Assert that ATTR_CONTIGUOUS is set?

sys/arm64/arm64/pmap.c
2084

Yes.

4226

Yes.

alc marked 9 inline comments as done.Nov 30 2023, 7:35 PM
alc added inline comments.
sys/arm64/arm64/pmap.c
2213

At this point, I don't feel like we really need the value.

alc marked an inline comment as done.

Eliot and I have addressed most of Mark's comments.

markj added inline comments.
sys/arm64/arm64/pmap.c
3698

This pattern appears a few times: we demote a L3C superpage, which requires a break-before-make sequence, and then remove a single entry from the demoted run of L3 mappings, requiring a second TLB invalidation. I wonder if it would be profitable to combine the two operations, so that the second TLB invalidation isn't necessary.

4671

As an optimization, could we skip over a L3C superpage here? That is, if ATTR_CONTIGUOUS is set for a PTE, is it necessary to inspect the rest of the PTEs in the block?

5685

If va_next can be zero, then isn't it possible for sva + L3C_OFFSET to wrap around as well?

5731

Shouldn't this be handled with a pmap_abort_ptp() call?

6261

Is this still true? I note that pmap_unwire() may be called on mlock()ed ranges after this point, but it looks like it tolerates not finding PTEs for the wired region.

7784

Most callers can safely ignore the return value, but a few (anything that may operate on the direct map) must not. I'd consider being explicit and either add a (void) cast in the places that do not need to check, or introduce a separate function which has a return type of void and does nothing but call this function, and use that function in places that currently don't need to check the return value.

This revision is now accepted and ready to land.Dec 8 2023, 10:47 PM
alc marked 7 inline comments as done.Mar 12 2024, 5:18 PM
alc added inline comments.
sys/arm64/arm64/pmap.c
1661–1663

My intention is to keep these XXX counters in our development branch, but remove them from the committed patch.

3698

We'll think about it.

4671

Yes, we have implemented that as part of a subsequent change, specifically, when promotion from 16 4KB pages to a 64KB page is added. As part of this change, it wouldn't have much effect.

5685

No, it can't. That's why we used L3C_OFFSET (65535) here, and not L3C_SIZE.

5731

This case is different from the one below. Here, we know that the decrement won't reduce the PTP's ref count to 0.

6261

Maybe, depending on whether there are concurrency related issues. If we only consider a single thread using and tearing down the address space, I think that the answer is "no".

7784

I'm adding the (void) casts.

alc marked 6 inline comments as done.

Add (void) casts. Refill a comment whose lines were too long.

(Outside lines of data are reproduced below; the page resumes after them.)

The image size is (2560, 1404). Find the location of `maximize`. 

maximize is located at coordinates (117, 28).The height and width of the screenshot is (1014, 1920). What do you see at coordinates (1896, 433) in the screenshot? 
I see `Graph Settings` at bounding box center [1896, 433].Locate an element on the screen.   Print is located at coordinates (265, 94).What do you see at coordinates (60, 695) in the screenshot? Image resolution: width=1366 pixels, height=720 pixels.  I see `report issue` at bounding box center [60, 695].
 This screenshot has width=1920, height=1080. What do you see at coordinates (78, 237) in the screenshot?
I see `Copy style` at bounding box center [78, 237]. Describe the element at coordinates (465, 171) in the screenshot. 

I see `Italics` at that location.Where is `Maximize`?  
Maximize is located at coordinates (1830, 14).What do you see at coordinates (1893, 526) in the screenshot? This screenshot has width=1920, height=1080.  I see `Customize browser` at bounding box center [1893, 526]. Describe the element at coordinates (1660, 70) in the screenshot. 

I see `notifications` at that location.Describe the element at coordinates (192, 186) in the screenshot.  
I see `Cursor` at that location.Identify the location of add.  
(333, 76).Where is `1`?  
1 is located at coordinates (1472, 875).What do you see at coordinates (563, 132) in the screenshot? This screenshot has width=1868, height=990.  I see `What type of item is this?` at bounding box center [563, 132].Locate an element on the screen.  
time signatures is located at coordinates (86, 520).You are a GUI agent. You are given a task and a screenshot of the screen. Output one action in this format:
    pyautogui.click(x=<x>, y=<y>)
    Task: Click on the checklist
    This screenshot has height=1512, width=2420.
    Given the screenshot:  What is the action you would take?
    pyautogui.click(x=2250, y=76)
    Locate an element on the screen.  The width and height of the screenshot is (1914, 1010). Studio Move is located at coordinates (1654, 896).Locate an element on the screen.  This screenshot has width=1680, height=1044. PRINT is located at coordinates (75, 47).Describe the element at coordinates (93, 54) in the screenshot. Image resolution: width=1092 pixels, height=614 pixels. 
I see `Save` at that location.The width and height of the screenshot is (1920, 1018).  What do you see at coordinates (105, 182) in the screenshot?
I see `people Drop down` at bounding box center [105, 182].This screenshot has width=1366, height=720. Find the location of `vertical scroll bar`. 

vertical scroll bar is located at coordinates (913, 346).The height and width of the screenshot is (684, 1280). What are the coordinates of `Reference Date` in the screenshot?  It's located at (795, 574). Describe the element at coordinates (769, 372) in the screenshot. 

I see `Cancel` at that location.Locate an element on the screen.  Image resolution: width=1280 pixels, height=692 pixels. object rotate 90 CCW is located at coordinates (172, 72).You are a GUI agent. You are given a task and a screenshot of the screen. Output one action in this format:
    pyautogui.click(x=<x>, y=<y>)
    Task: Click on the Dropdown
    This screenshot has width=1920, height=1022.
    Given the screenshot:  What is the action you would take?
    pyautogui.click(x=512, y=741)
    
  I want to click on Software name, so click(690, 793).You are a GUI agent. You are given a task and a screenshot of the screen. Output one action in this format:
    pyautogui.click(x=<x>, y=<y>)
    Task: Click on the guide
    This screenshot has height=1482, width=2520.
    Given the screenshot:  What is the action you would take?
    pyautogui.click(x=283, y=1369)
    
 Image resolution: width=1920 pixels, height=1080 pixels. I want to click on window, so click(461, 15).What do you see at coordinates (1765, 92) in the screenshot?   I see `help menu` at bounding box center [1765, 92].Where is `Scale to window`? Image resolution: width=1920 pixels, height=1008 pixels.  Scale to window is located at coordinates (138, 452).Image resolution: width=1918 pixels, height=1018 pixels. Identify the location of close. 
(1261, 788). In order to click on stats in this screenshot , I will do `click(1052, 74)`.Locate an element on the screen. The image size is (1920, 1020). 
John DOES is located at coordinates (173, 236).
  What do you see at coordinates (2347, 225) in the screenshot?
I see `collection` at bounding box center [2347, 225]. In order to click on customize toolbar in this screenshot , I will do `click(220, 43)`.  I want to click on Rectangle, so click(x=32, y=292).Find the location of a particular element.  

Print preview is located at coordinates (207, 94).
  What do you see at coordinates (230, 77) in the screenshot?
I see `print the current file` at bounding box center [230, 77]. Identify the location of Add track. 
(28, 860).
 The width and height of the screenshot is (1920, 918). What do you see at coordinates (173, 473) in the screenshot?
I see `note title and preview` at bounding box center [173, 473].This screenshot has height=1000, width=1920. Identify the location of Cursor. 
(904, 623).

This revision now requires review to proceed.Mar 12 2024, 7:07 PM

Teach sysctl vm.pmap.kernel_maps to correctly count ATTR_CONTIGUOUS superpages when the base page size is 16KB.

sys/arm64/include/vmparam.h
109

Shouldn't this be 12? If an allocation of 32MB is permitted, then the maximum allocation order is 11, so there are 12 possible allocation orders.

alc marked an inline comment as done.Mar 18 2024, 4:58 PM
alc added a subscriber: gallatin.
alc added inline comments.
sys/arm64/include/vmparam.h
109

Yes, you are correct. The email from @gallatin confirms it.

alc marked an inline comment as done.

Correct VM_NFREEORDER for 16KB page size.

Request aligned virtual addresses in pmap_mapdev{,_attr}().

This revision was not accepted when it landed; it landed in state Needs Review.Mar 24 2024, 5:48 PM
This revision was automatically updated to reflect the committed changes.
alc updated this revision to Diff 136172.

Reopen after reservation size fix was committed.

This revision was not accepted when it landed; it landed in state Needs Review.Mar 30 2024, 6:47 PM
This revision was automatically updated to reflect the committed changes.